This must be what it's like to get old(er). TV commercials seem sillier and sillier as they obviously appeal to an ever-increasingly immature mindset. I'm reminded of a recent ad I watched featuring four clearly NOT athletic looking young men (one particularly obese) jump from scenario to action-packed scenario shooting unseen enemies and blowing up soviet helicopters with shoulder-mounted RPGs.
In Las Vegas, no less. You know, where MANY soviet attack helicopters often terrorize people on a regular basis.
One scene even has these bozos shooting automatic rifles at, again, unseen adversaries in orbit wearing space suits (spoiler alert! machine guns don't work in zero gravity). Soon the video game that sponsors this mini excursion into insanity flashes its Ritalin-deprived message of 'buy now!' All three of my teenage boys shout "yes" and pump fists into the air and high-five one another. Really?
But I digress.
As if to amplify my current state of cultural malaise, I remember a recent experience at my local cineplex. At the screening, three burly (and I'm being kind) middle-aged dudes spent the entire 15-minute trailer segment before the start f the film telling each other–in regular voices–which movies they thought were 'dumb', 'stupid' or 'awesome'. Who does that? You know we can hear you, right? Thankfully, these three rotund connoisseurs of film avant garde simmered down by show time.
Then the characters in the audience really show their colors.
Half-way through the movie another mid-40's fellow movie-goer decided it was time to eat some cellophane-packed sugary treats that took what seemed like a week to open and pound through. The entire process was louder than the movie. How? How is it he doesn't think the rest of us can't hear this, let alone won't mind?
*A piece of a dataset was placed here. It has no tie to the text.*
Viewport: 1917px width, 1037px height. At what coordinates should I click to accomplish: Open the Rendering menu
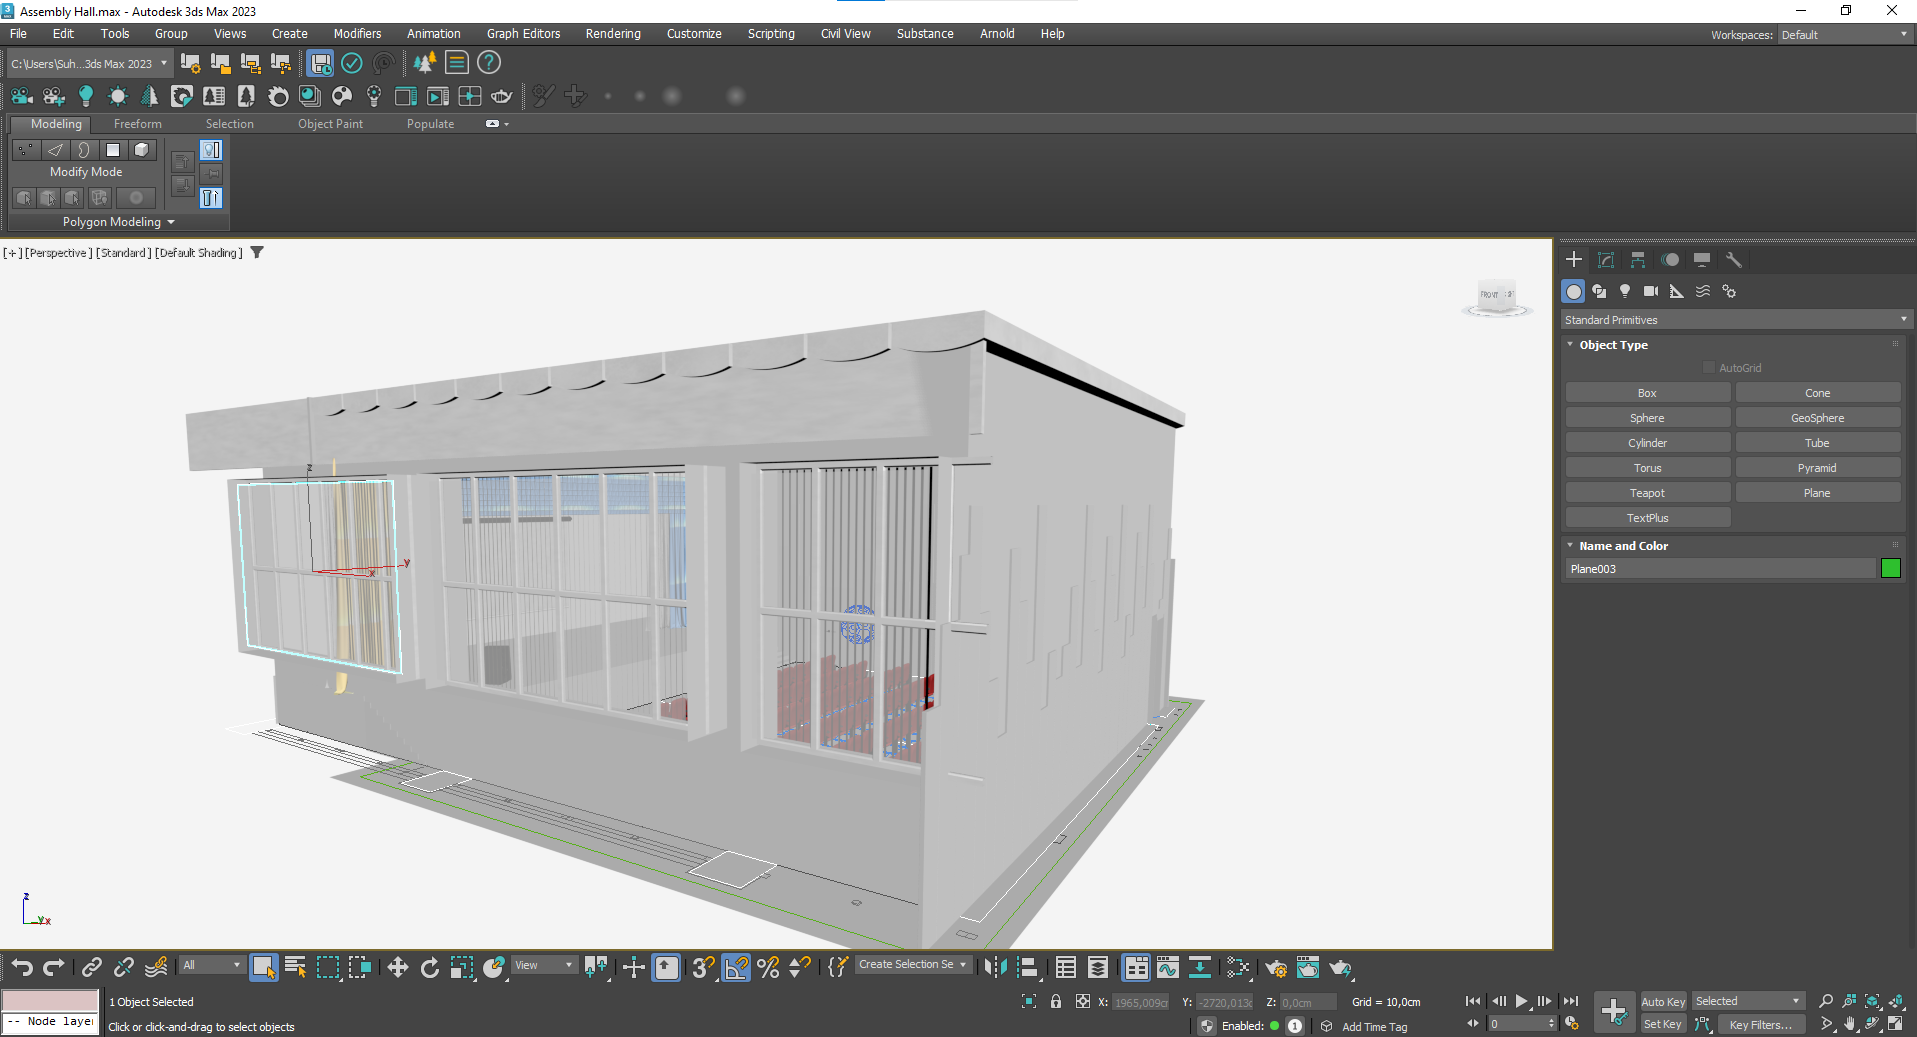coord(612,34)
Then there is the uh… 'portly' gentleman, who comes in late, sits in the front row and immediately falls asleep—snoring at full volume. Mind you, this is a 10 am film on a Sunday morning. We've all nodded off during a flick in our time, but wow. If you were that tired, maybe sitting in a dark room with comfy seats with a room full of strangers isn't the best game-plan for the morning. Why did he even leave home? Why did either this guy or his sweet-toothed, sugar-addicted co-movie-ruiner even come?
Then I remember even more infractions. People, mostly women (sorry ladies) who sit at half-court at NBA games texting and not even watching the event. Watch ANY NBA game for more than 6 minutes… you'll see them. Or concert goers who sit while everyone else stands, seemingly bored to tears. I've even been to school plays where parents are so busy texting and chatting they miss their own kid's performance.
We have become so distracted, so overcome with the need to be stimulated, we can't even enjoy events MEANT to stimulate and entertain us. To me it's like going to a museum just to buy a pack a gum at the gift shop. Why even go?
I'd love to hear other instances of distracted indifference, but I would imagine none of my readers ever make it this far into the blog. Probably got some tweets to read or something.